Anniversaire de Diên Biên Phu - Giáp: «une victoire pour les pays colonisés»

Võ Nguyên Giáp
Photo: Agence Reuters Võ Nguyên Giáp

Hanoï — Cinquante ans après avoir vaincu l'armée française à Diên Biên Phu, le général Võ Nguyên Giáp parle un langage de paix en soulignant l'exemplarité universelle à ses yeux du combat du Vietnam pour sa liberté.

«C'était une victoire pour les pays colonisés du monde entier», a déclaré à Reuters ce général d'armée aujourd'hui âgé de 92 ans.

Le vainqueur de Diên Biên Phu, malgré des déboires politiques avec le régime communiste vietnamien, demeure une icône dans son pays.

C'est lui qui mena les troupes viêt-minh à la victoire contre la garnison française du colonel Christian de Castries, promu général

en pleine bataille, prise au piège pendant 56 jours dans la cuvette de Diên Biên Phu, au fond d'une vallée située à 490 kilomètres au nord-ouest de Hanoï.
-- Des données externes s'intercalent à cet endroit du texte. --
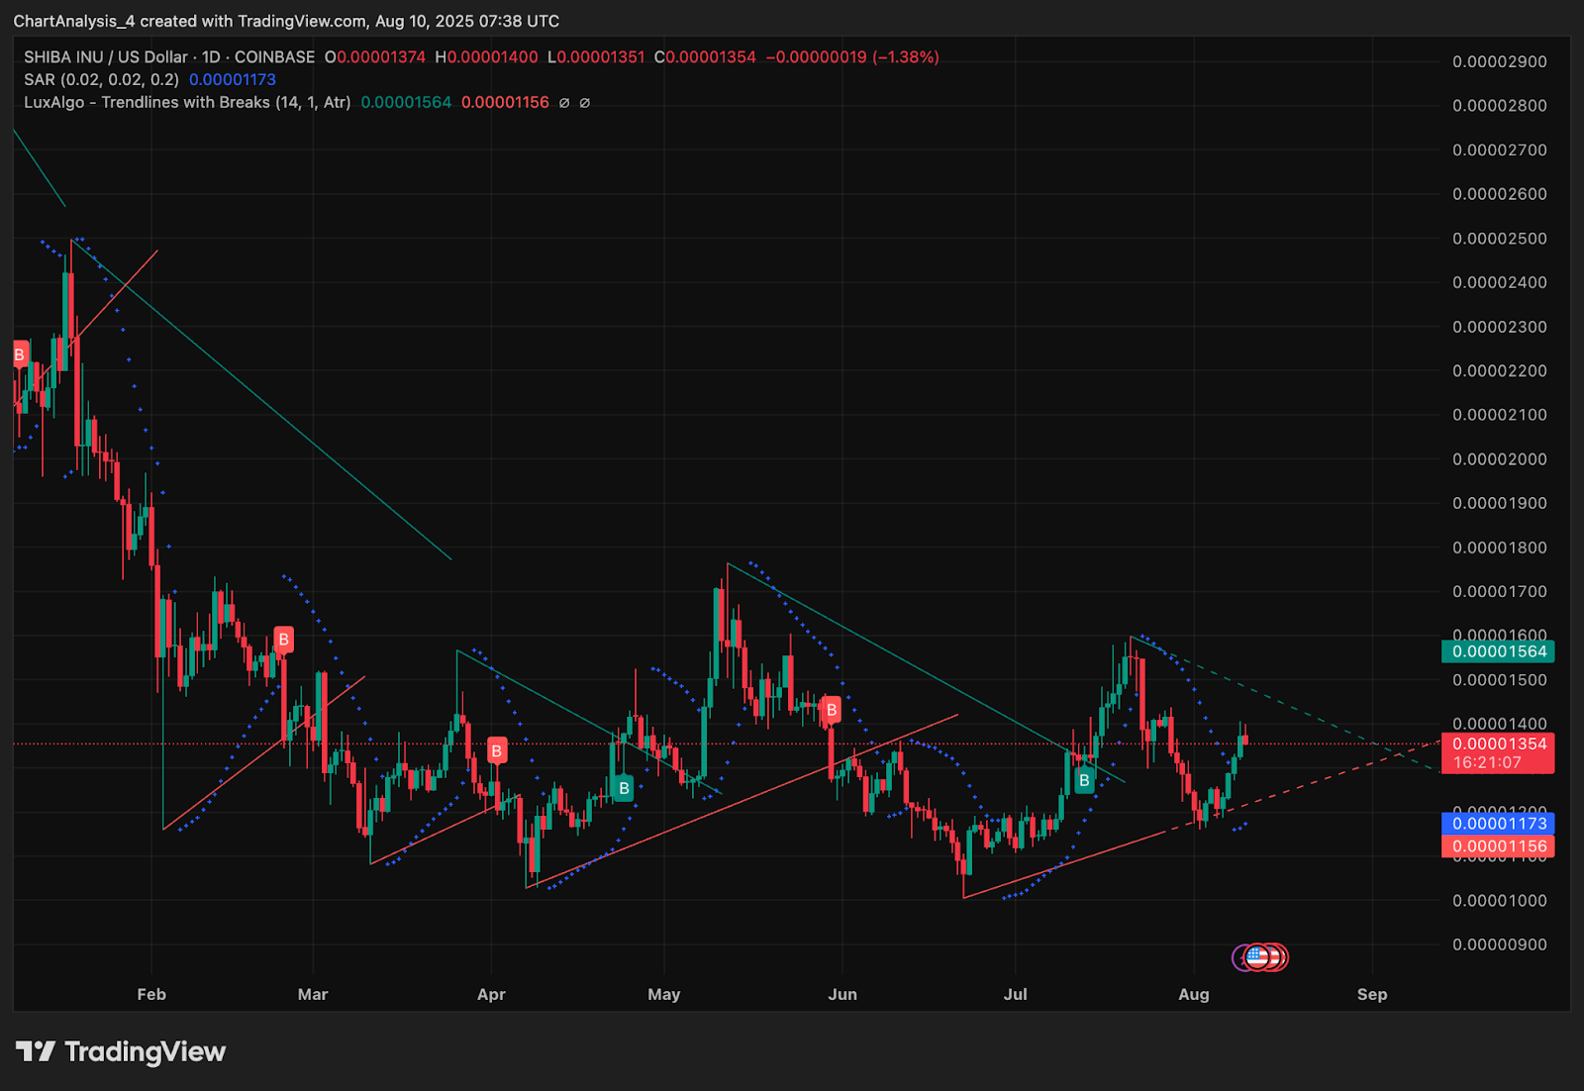1584x1091 pixels.
Task: Click the TradingView logo
Action: [121, 1051]
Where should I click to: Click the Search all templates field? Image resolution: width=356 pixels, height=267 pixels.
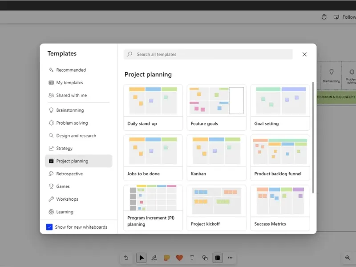pos(208,54)
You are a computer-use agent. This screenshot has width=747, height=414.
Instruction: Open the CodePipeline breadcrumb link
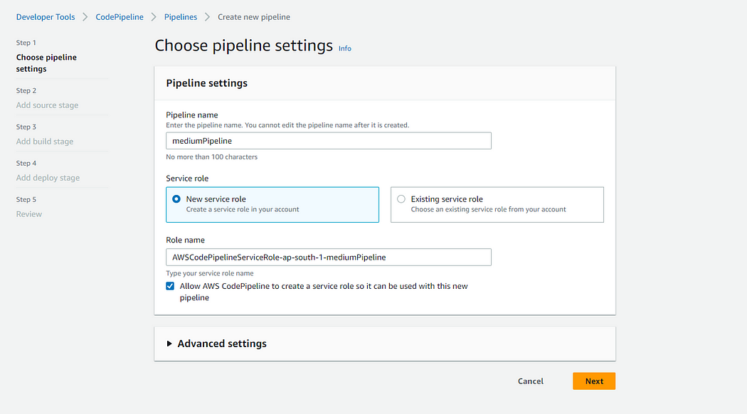(119, 16)
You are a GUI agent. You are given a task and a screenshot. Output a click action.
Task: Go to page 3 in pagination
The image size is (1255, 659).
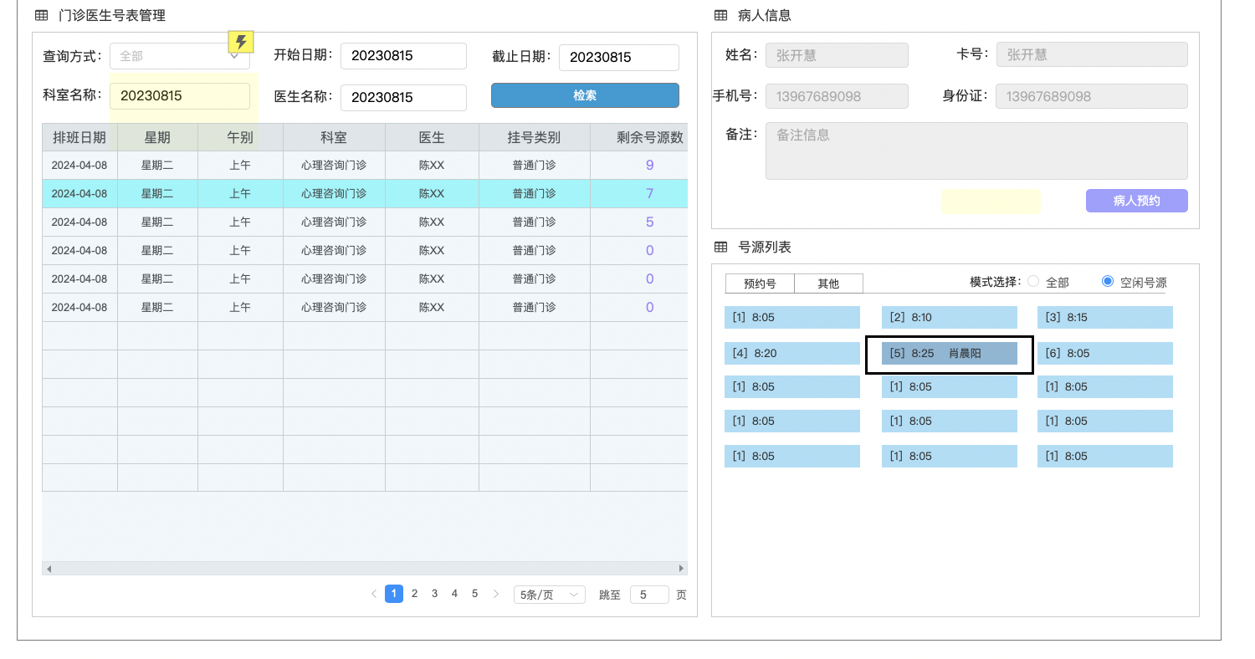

La reddition le 7 mai 1954 des forces du général de Castries, première défaite de l'armée française depuis 1945, infligée de surcroît par un peuple sous tutelle, a sonné le glas de la colonisation française en Indochine.

Pour piéger la garnison française comme dans une nasse, les bo doi de Giáp avaient dû hisser des pièces d'artillerie de 105 mm et des canons de DCA dans une région de jungle très accidentée, un exploit que n'avaient pas prévu les stratèges français.

Selon le général Giáp, les troupes françaises, qui comptaient dans leurs rangs de nombreux soldats issus des colonies (Indochine, Afrique du Nord et Afrique noire), ont eu 16 000 tués, blessés ou prisonniers. Du côté du Viêt-minh communiste, on a dénombré quelque 10 000 morts.

Aujourd'hui, les anciens combattants de Diên Biên Phu ont marqué le 50e anniversaire de la bataille qui braque à nouveau les projecteurs sur le général Giáp, un homme menu à la chevelure argentée.

Ce dernier, après avoir été promu ministre de la Défense du Vietnam indépendant et unifié en 1980, a été écarté deux ans plus tard du Bureau politique du Parti communiste vietnamien, apparemment victime de cabales internes.

Aujourd'hui, il demeure une référence nationale, la plus courue des visiteurs étrangers.

Cet homme d'origine paysanne qui fut un ami proche du «père de l'indépendance», Ho Chí Minh, a également participé 20 ans plus tard à la victoire sur le Sud-Vietnam allié des Américains.

Autodidacte

Giáp est aujourd'hui l'un des derniers survivants de cette époque des combats révolutionnaires et nationalistes. «Personne ne peut se comparer à lui si on s'en tient à une perspective historique», explique Mac McLachlan, numéro deux de l'ambassade de Grande-Bretagne au Vietnam.

Paradoxalement, le vainqueur de Diên Biên Phu n'avait reçu aucune formation militaire, ce qui ne l'a pas empêché de devenir une figure quasi légendaire aux yeux des révolutionnaires du monde entier grâce à son expérience et à ses écrits sur la pratique de la guérilla. À tel point que le président cubain Fidel Castro a tenu à venir le saluer lors de sa visite en 2003 au Vietnam.

Pendant l'entretien accordé à Reuters dans la spacieuse villa mise à sa disposition par le gouvernement, le général Giáp s'est exprimé d'une voix forte, émaillant ses longues réponses de souvenirs sur Diên Biên Phu, ses conversations avec l'«oncle Ho», de références historiques sur le combat anticolonialiste et ses opinions sur la jeunesse de son pays.

Interrogé sur l'actuelle stratégie militaire américaine en Irak, il répond indirectement en racontant sa visite l'an dernier au siège européen des Nations unies à Genève, où il avait été prié de signer un livre d'or. «J'ai signé Võ Nguyên Giáp, général de la paix», dit-il fièrement.

«Rien n'est plus précieux que la liberté», affirme-t-il en évoquant les défis que le Vietnam doit relever aujourd'hui face à la pauvreté et à l'évolution des technologies.

Giáp, qui passe son temps libre à dévorer les nouvelles et à lire des livres, invite ses 81 millions de compatriotes, dont plus de la moitié sont nés après la fin de la «guerre américaine» en 1975, à ne pas céder à la facilité.

«Nous devons redoubler d'efforts pour parvenir à de grands succès. D'autres victoires à la Diên Biên Phu sont nécessaires», lance le vieux stratège à l'adresse des jeunes générations.